Juls
Juls

Reputation: 9

Access 2013 - Continuous Forms and images

I am putting together a dashboard and trying to show a red downward arrow if the value is below 0 and a green upward arrow if above 0, per employee, I have set this up on continuous subform, however the images stay the same for every record. I have tried putting the control source of the image to a field in my query and reference the value behind that source but it makes no difference. Can anyone please help or suggest a better way of doing this? Thanks

Upvotes: 0

Views: 581

Answers (2)

Matt Hall
Matt Hall

Reputation: 2412

If you only want the arrows as visual reference within your forms, you could use the wingdings 3 font instead of images.

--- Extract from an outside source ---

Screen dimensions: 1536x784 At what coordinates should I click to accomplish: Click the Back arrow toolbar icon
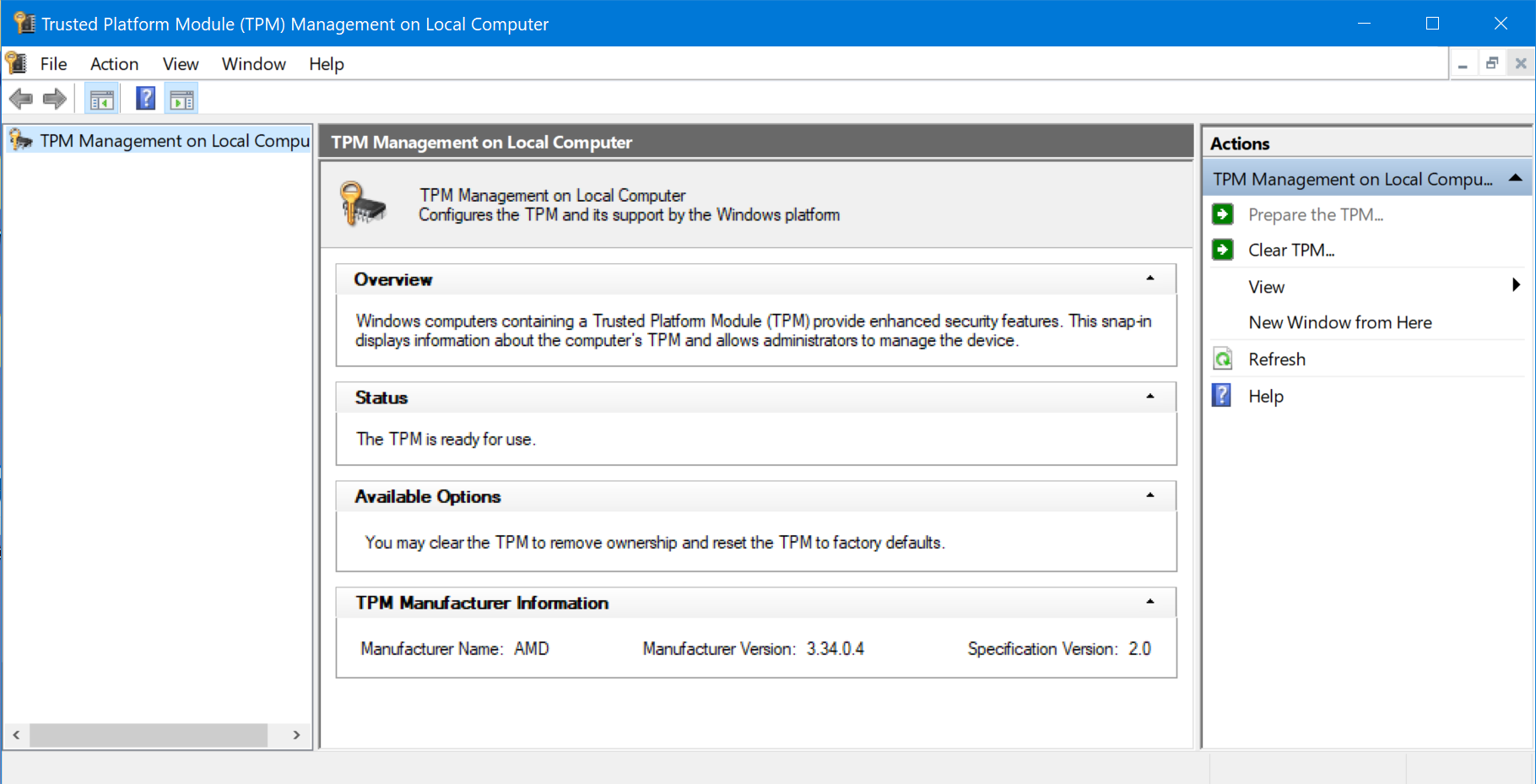(20, 100)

So if you've got your form set to continuous and bound to your data that has say, the EmployeeName field and the EmployeeValue field shown:

enter image description here

You could add a 3rd field to the form to calculate the relevant wingdings arrow letter based on the EmployeeValue field.

enter image description here

In the Control Source property of the calculated field you've added, you'll need to define how your calculated field will get its relevant arrow letters:

enter image description here

In this example I've used the following IIF statement:

=IIf([EmployeeValue]>0,"p",IIf([EmployeeValue]<0,"q","tu"))

In wingdings 3:

  • The letter "p" will show as an up arrow
  • The letter "q" will show as a down arrow
  • The letters "tu" will show a left and right arrow next to each other

(There are a bunch of other arrow styles in wingdings 3; check this chart for other arrow styles and their corresponding keyboard character if you don't like what I've used in this example).

Going back to our form in form view should show the letters being calculated for each row:

enter image description here

All you then need to do is change your calculated field's font to wingdings 3:

enter image description here

As Andre has mentioned, it's then just a case of applying conditional formatting to your calculated field so that they show in your desired colours:

enter image description here

End result:

enter image description here

Upvotes: 1

Andre
Andre

Reputation: 27644

In a continuous form, every control in the Details section exists only once, even if it is displayed multiple times (for each record). So there is only one set of properties, and you can't change them only for selected rows.

Your best bet is to use Conditional formatting - give the textbox a green background for >= 0 and red for < 0.